One factor that could work against Holmes is that highly skilled attorneys handled her case.
“This sometimes is used against defendants,” Clark said. Prosecutors might highlight the effectiveness of Holmes' counsel, especially their cross-examination of the prosecution’s witnesses.
One of the motions filed this week contends that former Theranos laboratory director, Adam Rosendorff, expressed second thoughts about his testimony while speaking to Holmes' partner, Billy Evans, on Aug. 8. Rosendorff told Evans that "he tried to answer the questions honestly,” according to the motion.
But then prosecutors "made things sound worse than they were when he was up on the stand during his testimony," the motion stated. The motion goes on to say that Rosendorff told Evans that everyone at Theranos was "working so hard to do something good and meaningful."
There's nothing improper about the way the government questioned Rosendorff, Michael Weinstein, a criminal defense attorney with Cole Schotz, says.
"That’s good advocacy," he said. “The government's goal is to present a factually accurate case. Their objective is not to make everybody look like a perfect ideal saint, or an Instagram-ready witness."
Weinstein explains that to get serious consideration of a new trial based on Rosendorff’s purported remorse, Holmes needs more evidence than what’s in her current court filing.
“I think Holmes is going to have somewhat of a difficult time unless Dr. Rosendorff comes out and says I lied, or I testified falsely, which would put him in serious jeopardy with his own problems,” he said. “Based on what they filed already, I don’t see it developing into a new trial.”
University of California Davis School of law adjunct professor George Demos agrees.
“Not a single one of Dr. Rosendorff’s purported statements is an admission that he lied on the witness stand,” Demos says. “The operative question is: Did he lie on the witness stand?”
In another motion, Holmes contends that prosecutors unfairly shifted their stance on her relationship with her co-defendant, former boyfriend, and Theranos COO Ramesh “Sunny” Balwani, who was tried and convicted of fraud separately after Holmes.
------------------------
▶ Explore the material:
1 > Return everything in the article about Holmes' court motions from "But then prosecutors" down to "current court filing.", word for word.
2 > Write the next part of the article about Holmes' court motions, picking up right after its final sentence.
------------------------
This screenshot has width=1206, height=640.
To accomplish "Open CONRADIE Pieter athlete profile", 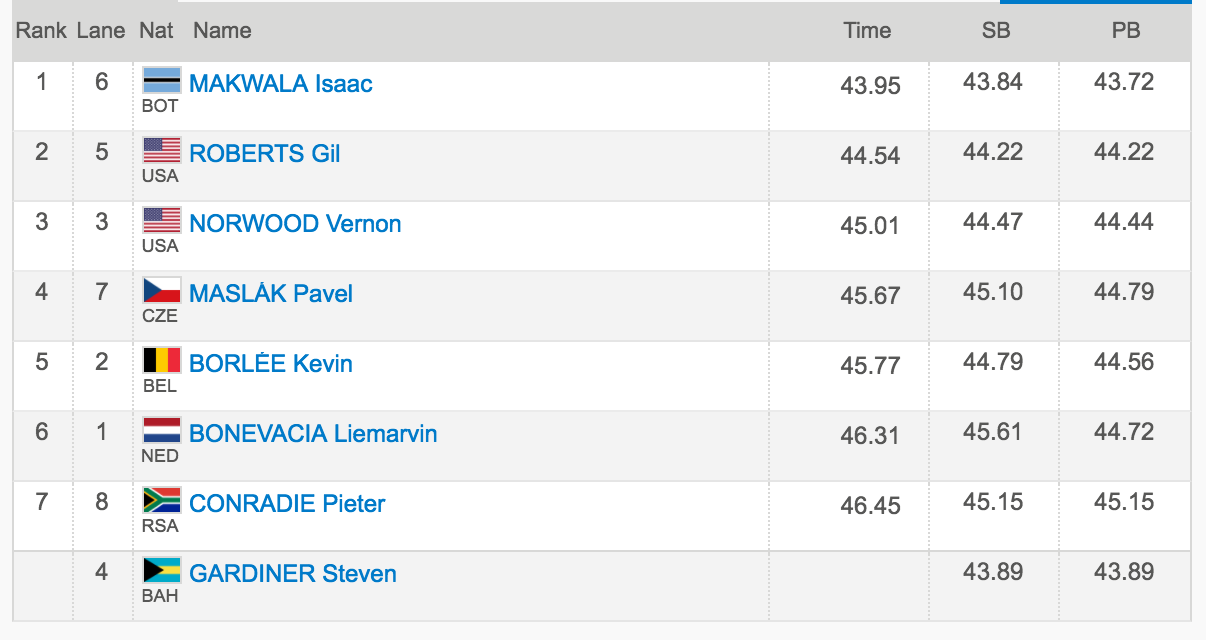I will (287, 504).
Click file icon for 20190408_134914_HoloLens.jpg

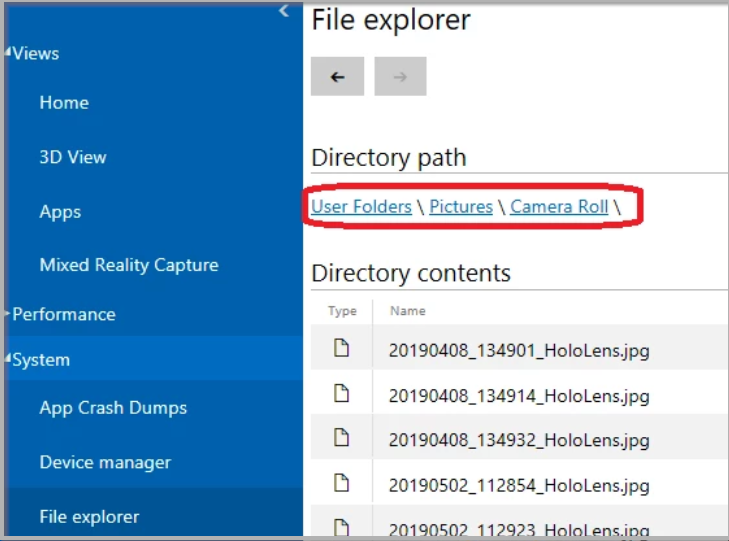[x=341, y=394]
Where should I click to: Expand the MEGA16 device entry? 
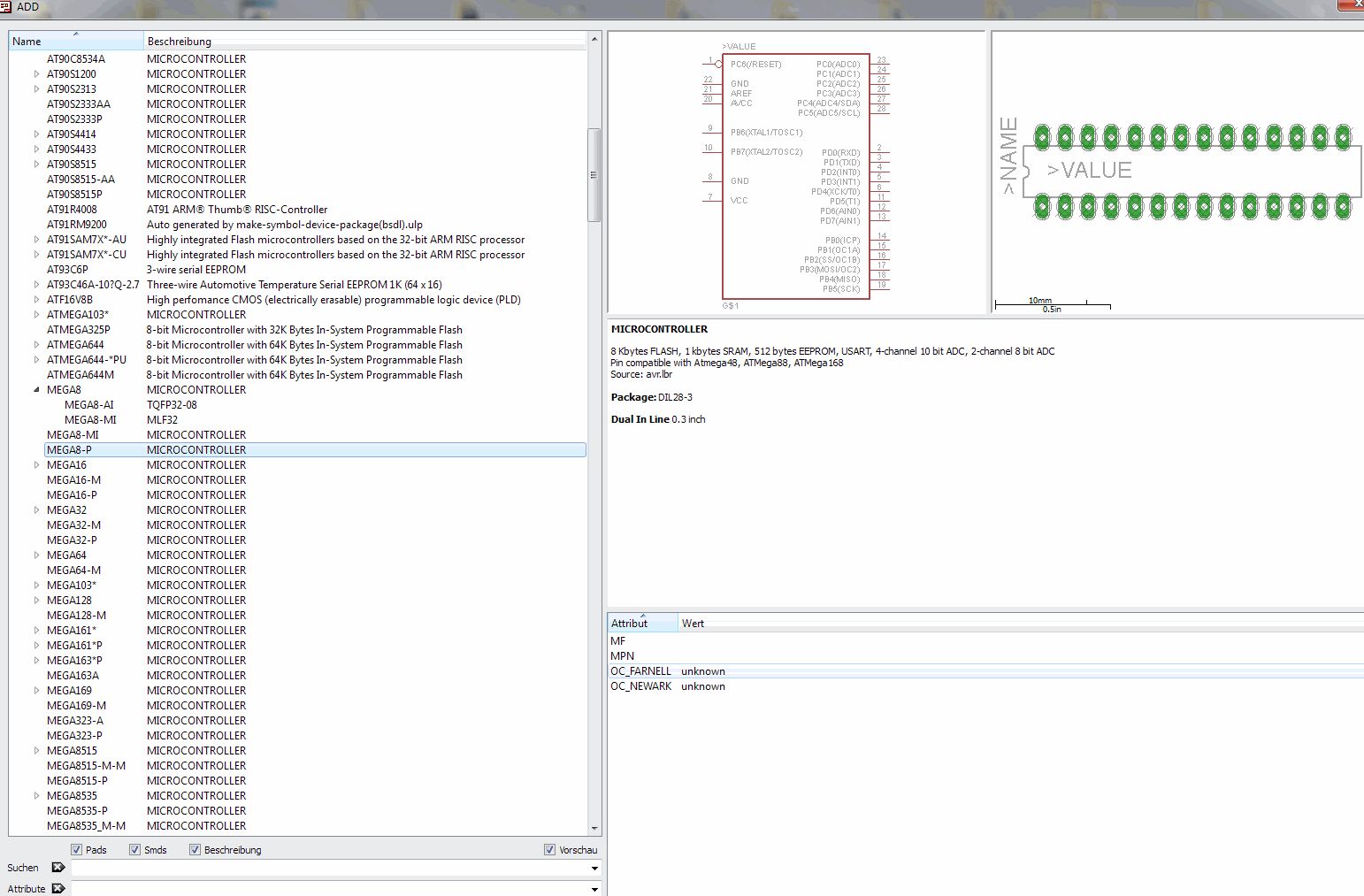pos(36,465)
------------------------
▶ Results for each task:
1 >
But then prosecutors "made things sound worse than they were when he was up on the stand during his testimony," the motion stated. The motion goes on to say that Rosendorff told Evans that everyone at Theranos was "working so hard to do something good and meaningful."
There's nothing improper about the way the government questioned Rosendorff, Michael Weinstein, a criminal defense attorney with Cole Schotz, says.
"That’s good advocacy," he said. “The government's goal is to present a factually accurate case. Their objective is not to make everybody look like a perfect ideal saint, or an Instagram-ready witness."
Weinstein explains that to get serious consideration of a new trial based on Rosendorff’s purported remorse, Holmes needs more evidence than what’s in her current court filing.

2 >
During her trial, Holmes argues, prosecutors downplayed the significance of her claims that Balwani abused and manipulated her in order to portray her as Theranos' ultimate decision-maker. Later in Balwani's trial, she says, prosecutors usurped her claims to their benefit, and focused on their 19-year age difference to portray Balwani as someone whose “close relationship with Holmes would have given him a lot of influence over her." The government’s about-face qualifies as new evidence that warrants a new trial, her lawyers argue. Balwani denies Holmes' claims of abuse.
Holmes’ challenges related to Balwani and Rosendorff both need to meet a high standard — that a jury probably would have acquitted her had jurors heard the government’s evidence about the role Balwani played or reliable testimony from Rosendorff.
The motion alleging prosecutorial misconduct has a lower standard; Holmes needs only to show that if prosecutors did conceal relevant evidence, that there's a "reasonable probability" the jury would have reached a different result had that evidence come to light.
Holmes contends the government withheld emails showing prosecutors failed to preserve a Theranos database that housed its test failure rates. That database would have benefited her case, Holmes says, and without it, prosecutors seized an opportunity to rely on anecdotes from patients who said they had inaccurate test results. Prosecutors turned over that same evidence to Balwani, she said.
Holmes further calls into question whether the government committed misconduct by withholding evidence available through Rosendorff by "cherry-picking" for testimony that obscured his full perspective on Theranos.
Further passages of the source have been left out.